» Data extract
* * *

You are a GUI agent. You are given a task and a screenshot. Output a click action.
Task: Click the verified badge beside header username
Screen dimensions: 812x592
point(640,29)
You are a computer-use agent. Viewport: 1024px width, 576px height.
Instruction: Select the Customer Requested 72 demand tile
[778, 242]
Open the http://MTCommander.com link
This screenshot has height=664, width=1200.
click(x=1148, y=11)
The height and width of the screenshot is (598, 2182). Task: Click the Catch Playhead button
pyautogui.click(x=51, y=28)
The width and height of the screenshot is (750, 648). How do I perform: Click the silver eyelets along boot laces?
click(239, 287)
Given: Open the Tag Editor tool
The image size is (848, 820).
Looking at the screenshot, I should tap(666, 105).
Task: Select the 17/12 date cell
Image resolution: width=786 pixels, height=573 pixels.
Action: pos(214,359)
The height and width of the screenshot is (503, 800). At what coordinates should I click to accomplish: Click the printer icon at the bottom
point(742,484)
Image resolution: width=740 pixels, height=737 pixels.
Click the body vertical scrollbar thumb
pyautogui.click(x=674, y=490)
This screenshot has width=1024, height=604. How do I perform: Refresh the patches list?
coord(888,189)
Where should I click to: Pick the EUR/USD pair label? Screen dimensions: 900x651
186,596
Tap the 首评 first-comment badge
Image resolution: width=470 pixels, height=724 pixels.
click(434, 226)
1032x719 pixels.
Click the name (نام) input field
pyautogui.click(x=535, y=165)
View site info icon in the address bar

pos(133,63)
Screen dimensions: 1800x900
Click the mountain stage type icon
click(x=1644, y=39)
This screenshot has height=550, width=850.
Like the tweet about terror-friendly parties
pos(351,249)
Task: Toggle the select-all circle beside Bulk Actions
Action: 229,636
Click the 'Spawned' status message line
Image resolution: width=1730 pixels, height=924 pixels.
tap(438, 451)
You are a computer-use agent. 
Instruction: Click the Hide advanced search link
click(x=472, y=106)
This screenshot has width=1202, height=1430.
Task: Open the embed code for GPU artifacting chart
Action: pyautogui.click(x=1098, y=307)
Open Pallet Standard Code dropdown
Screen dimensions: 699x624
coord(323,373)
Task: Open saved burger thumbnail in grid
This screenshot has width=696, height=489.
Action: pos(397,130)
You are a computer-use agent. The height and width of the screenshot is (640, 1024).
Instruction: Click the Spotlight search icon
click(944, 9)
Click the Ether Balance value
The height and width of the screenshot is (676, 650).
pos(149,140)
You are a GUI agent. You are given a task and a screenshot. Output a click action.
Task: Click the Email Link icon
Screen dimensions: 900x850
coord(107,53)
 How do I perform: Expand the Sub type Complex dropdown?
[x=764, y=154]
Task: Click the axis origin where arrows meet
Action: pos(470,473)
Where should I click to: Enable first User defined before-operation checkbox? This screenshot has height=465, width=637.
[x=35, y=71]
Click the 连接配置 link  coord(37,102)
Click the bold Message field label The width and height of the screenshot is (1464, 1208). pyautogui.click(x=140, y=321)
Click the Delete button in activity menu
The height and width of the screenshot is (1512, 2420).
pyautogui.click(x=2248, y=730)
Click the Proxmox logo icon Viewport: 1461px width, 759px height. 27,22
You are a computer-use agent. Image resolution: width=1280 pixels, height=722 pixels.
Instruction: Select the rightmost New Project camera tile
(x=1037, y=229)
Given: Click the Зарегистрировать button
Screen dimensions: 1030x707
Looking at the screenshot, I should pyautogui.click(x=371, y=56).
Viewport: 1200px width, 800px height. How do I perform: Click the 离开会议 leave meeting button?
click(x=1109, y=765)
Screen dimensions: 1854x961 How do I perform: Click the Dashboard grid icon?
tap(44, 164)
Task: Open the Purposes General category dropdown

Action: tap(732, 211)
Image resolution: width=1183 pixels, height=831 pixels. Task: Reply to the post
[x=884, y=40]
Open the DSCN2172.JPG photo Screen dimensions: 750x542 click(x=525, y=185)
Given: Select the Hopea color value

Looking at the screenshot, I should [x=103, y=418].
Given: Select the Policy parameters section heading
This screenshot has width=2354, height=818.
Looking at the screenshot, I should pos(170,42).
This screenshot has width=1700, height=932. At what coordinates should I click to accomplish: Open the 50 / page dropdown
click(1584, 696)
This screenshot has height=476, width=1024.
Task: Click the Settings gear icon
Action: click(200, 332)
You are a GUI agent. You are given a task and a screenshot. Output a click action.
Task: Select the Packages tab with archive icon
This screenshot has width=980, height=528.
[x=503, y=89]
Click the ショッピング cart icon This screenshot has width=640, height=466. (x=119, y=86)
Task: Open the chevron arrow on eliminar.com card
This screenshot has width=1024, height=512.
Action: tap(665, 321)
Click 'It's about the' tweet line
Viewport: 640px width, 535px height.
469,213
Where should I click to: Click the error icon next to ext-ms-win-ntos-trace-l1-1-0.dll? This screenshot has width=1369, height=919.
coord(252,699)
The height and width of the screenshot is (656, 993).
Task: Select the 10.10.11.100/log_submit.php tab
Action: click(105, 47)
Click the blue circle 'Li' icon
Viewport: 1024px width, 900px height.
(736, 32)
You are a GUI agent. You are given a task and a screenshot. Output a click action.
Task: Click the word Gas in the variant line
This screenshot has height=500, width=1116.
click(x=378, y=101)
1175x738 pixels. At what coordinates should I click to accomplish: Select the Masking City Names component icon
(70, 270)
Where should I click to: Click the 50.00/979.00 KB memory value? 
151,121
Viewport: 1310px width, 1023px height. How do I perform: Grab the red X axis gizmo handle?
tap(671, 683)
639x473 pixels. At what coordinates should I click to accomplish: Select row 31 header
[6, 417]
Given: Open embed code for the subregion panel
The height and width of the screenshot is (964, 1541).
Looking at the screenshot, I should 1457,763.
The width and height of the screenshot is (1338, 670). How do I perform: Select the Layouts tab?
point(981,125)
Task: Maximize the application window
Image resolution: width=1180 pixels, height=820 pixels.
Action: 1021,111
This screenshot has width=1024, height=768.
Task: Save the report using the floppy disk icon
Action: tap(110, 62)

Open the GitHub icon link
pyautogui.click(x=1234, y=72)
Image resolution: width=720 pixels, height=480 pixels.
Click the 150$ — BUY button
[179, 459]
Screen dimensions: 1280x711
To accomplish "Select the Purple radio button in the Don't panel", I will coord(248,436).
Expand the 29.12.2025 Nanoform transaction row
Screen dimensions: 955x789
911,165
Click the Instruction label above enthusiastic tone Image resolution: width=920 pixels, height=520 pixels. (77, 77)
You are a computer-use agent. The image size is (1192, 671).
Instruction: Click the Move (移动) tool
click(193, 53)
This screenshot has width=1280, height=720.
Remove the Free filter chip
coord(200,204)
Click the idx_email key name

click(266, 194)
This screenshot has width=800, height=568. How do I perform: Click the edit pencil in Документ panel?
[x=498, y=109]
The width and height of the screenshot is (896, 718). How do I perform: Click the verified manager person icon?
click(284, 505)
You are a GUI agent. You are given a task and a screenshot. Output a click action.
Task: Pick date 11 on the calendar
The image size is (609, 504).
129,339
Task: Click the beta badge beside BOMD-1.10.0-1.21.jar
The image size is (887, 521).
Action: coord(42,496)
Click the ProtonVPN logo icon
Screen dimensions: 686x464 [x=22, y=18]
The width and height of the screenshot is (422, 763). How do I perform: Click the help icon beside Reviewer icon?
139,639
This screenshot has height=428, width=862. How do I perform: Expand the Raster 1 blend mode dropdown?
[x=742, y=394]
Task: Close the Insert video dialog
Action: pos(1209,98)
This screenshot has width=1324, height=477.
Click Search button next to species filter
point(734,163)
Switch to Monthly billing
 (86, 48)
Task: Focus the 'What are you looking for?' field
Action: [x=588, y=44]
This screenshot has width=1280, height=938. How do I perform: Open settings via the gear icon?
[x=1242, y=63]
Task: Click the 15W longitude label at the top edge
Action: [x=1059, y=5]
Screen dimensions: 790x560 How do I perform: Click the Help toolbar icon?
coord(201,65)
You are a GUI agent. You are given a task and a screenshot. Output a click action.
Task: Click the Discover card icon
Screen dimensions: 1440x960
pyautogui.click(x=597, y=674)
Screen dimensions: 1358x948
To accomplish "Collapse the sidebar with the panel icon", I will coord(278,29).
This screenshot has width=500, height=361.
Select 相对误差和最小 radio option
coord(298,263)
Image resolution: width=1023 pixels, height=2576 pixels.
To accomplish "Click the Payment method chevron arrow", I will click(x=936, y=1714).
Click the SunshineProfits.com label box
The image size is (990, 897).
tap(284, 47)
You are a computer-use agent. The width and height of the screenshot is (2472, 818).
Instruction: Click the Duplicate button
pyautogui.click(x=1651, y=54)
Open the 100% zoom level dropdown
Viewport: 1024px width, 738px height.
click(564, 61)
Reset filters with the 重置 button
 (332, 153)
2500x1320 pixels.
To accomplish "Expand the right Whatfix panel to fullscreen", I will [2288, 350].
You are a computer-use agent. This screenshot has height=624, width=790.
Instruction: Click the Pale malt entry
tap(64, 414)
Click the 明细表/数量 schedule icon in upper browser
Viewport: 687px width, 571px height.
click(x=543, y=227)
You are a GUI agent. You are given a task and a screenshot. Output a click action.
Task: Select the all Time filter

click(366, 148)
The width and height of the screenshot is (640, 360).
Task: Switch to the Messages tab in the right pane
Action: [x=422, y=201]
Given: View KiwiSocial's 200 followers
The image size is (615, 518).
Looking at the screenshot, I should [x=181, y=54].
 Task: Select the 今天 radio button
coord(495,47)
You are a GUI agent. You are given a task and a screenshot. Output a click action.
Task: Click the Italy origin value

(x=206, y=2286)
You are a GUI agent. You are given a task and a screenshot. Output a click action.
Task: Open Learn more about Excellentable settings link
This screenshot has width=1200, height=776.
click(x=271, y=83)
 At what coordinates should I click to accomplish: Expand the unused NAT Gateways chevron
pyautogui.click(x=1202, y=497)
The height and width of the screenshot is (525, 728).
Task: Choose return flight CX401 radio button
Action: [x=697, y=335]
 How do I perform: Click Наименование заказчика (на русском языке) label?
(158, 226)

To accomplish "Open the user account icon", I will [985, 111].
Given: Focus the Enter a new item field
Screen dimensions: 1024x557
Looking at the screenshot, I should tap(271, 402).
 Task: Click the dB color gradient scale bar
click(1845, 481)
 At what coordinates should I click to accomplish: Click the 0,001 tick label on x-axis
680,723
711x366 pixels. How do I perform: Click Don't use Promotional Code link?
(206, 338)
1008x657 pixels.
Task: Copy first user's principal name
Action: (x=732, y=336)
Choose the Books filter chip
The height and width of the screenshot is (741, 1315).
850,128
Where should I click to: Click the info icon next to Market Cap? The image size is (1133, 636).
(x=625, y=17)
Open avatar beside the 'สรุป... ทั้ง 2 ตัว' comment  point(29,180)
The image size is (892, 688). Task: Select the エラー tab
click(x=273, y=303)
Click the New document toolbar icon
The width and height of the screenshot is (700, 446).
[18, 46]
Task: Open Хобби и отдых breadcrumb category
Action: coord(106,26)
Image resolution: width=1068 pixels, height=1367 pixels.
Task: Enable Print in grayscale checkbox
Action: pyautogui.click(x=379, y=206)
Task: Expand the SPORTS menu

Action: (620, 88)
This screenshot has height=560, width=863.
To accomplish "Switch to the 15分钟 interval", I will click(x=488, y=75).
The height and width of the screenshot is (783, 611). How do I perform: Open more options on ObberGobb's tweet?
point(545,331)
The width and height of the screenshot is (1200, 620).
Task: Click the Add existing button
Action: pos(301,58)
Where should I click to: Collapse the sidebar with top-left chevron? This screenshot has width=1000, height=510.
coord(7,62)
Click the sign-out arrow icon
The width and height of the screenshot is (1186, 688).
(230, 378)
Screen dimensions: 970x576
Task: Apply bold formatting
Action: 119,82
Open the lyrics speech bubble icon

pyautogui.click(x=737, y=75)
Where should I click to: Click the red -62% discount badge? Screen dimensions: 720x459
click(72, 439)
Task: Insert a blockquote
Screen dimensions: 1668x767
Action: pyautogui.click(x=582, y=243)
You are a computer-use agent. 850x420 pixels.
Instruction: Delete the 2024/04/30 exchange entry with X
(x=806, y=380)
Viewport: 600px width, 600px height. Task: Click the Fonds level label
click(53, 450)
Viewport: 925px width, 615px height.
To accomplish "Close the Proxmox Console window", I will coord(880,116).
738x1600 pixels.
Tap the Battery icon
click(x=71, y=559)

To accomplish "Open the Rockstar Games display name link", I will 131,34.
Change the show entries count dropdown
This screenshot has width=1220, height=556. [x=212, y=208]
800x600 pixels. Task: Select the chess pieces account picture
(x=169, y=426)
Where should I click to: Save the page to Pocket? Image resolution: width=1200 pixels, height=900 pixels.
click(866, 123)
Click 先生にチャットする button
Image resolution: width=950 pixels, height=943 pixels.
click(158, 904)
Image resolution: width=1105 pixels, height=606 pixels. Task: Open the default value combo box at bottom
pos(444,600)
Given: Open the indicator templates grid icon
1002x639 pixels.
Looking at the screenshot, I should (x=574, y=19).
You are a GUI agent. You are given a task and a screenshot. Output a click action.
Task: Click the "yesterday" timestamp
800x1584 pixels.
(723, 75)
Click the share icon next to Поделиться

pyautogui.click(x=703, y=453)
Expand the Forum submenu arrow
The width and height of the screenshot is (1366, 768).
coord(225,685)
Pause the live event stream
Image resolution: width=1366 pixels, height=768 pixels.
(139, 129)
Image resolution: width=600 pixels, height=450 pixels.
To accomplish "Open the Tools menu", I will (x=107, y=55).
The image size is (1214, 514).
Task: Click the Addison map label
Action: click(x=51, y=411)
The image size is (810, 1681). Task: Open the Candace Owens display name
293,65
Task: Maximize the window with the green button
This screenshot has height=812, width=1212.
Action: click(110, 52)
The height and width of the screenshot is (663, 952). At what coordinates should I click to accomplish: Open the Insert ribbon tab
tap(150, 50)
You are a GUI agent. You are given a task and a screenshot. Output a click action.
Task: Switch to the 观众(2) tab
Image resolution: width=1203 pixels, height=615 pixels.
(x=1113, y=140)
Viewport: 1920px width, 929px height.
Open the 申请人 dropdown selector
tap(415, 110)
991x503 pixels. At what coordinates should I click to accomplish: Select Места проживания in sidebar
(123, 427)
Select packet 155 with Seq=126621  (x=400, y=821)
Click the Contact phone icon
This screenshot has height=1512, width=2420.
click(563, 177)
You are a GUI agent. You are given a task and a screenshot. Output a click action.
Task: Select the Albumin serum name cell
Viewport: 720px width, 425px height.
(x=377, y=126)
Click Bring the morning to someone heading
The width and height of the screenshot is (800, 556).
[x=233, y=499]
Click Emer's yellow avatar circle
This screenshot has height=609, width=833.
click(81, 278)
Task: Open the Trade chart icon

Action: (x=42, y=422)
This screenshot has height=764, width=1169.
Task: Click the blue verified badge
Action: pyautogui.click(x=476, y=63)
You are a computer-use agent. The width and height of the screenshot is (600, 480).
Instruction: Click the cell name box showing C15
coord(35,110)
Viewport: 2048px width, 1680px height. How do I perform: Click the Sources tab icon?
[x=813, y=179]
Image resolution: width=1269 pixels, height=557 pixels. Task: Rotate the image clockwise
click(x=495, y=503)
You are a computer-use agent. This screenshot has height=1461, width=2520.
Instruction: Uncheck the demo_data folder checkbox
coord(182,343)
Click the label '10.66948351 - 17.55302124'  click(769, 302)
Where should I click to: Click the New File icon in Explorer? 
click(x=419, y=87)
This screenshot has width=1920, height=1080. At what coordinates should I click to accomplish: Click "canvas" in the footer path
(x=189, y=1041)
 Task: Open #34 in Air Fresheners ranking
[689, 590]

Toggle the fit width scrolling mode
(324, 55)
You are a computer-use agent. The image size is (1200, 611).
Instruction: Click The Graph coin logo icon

* * *

» About this task
Only lines holding the word "computer" are wanted; copy each one from the listing.

» Result of the task
You are a computer-use agent. Viewport: 1024px width, 576px height.
You are a computer-use agent. 
You are a computer-use agent. The height and width of the screenshot is (640, 1024).
You are a computer-use agent. Image resolution: width=1280 pixels, height=722 pixels.
You are a computer-use agent. The image size is (1192, 671).
You are a computer-use agent. The width and height of the screenshot is (2472, 818).
You are a computer-use agent. This screenshot has height=624, width=790.
You are a computer-use agent. 850x420 pixels.
You are a computer-use agent. The width and height of the screenshot is (600, 480).
You are a computer-use agent. This screenshot has height=1461, width=2520.
You are a computer-use agent. The image size is (1200, 611).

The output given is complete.